Recommend – A Social Network for your Recommendations
Startups Helping Startups
As a startup, one of the best things we get to do is work with fellow startups to help them grow and expand their businesses. Over the past several months we have had the great pleasure to work closely with the team from Recommend, a French startup that is changing the way people get, use and share recommendations.
A New Way to Recommend
Recommend have created a new type of social network powered by trust and based on word of mouth, that allows users to share recommendations with their friends and get recommendations from people they trust. You bypass anonymous reviews and social media noise by following people, publications or blogs you trust to give you just the right advice. You can browse the latest recommendations on your homepage (a bit like the Facebook Newsfeed) or search for exactly what you need. Using Recommend you can find everything from an amazing restaurant to museum exhibitions, babysitters or even a good-value plumber!
It All Started with Some Data
To get started, the data team at Recommend needed to collect high-quality content from selected publications and blogs. The aim was to seed their network with great recommendations from trusted sources and allow users to curate lists of cool “recos” to share with their friends. As most of the sites they were interested in did not have APIs, the team at Recommend came to import·io as a solution to their data acquisition problem. The nature of the data they needed presented two interesting challenges:
Firstly, the data Recommend needed to build out their extensive network was spread across dozens of sources. Although they only wanted a thin layer of data from each site, in order to get it they had to build an API to each site individually. Quality, not quantity was their repeated mantra. Using import·io they were able to reduce the time it took to create each API – to only a few minutes. Very quickly the data team was able to create APIs to dozens of sources including Timeout, Telemara, and LeFooding.com; bringing in 1,000s of high-quality recommendations that users can now view, save and recommend to their friends!

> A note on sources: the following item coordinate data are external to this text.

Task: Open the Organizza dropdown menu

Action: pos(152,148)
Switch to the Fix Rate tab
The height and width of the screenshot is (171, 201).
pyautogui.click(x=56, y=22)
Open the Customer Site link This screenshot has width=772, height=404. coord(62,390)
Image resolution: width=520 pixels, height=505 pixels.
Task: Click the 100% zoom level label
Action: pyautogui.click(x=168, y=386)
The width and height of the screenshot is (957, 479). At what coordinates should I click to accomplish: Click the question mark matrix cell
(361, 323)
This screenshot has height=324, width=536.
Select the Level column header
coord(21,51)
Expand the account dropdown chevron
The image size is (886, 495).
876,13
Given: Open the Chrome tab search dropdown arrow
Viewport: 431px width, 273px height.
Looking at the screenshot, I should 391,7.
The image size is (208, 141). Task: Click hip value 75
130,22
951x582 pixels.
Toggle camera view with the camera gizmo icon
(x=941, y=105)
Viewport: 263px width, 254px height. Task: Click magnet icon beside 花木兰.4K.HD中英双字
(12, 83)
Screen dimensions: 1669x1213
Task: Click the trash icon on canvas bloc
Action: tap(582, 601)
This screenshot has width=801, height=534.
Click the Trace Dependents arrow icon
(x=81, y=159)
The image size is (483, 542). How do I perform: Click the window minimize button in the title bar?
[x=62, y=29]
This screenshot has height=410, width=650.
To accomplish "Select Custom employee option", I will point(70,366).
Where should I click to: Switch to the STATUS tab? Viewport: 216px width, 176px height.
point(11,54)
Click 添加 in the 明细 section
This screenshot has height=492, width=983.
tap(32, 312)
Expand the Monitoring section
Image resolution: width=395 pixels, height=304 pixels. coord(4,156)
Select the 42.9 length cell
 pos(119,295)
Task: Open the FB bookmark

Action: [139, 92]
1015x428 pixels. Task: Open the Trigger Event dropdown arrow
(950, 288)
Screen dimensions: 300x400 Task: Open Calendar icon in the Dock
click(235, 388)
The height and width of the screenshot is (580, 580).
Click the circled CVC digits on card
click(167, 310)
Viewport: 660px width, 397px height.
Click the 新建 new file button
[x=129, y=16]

The second challenge Recommend faced was that they needed to get at data which changes frequently. New recommendations are added all the time, and in order to give people accurate information, the recommendations had to be pulled live from the sites. All the data Recommend collected via import·io was available over the API in real-time allowing them to pull fresh data into their app on a daily basis.
Give it a Try
Recommend has just launched worldwide in English and French as both a web and mobile app. The team at Recommend have got big plans to expand to other languages and cultures and we continue to work closely with them to add more recommendation sources.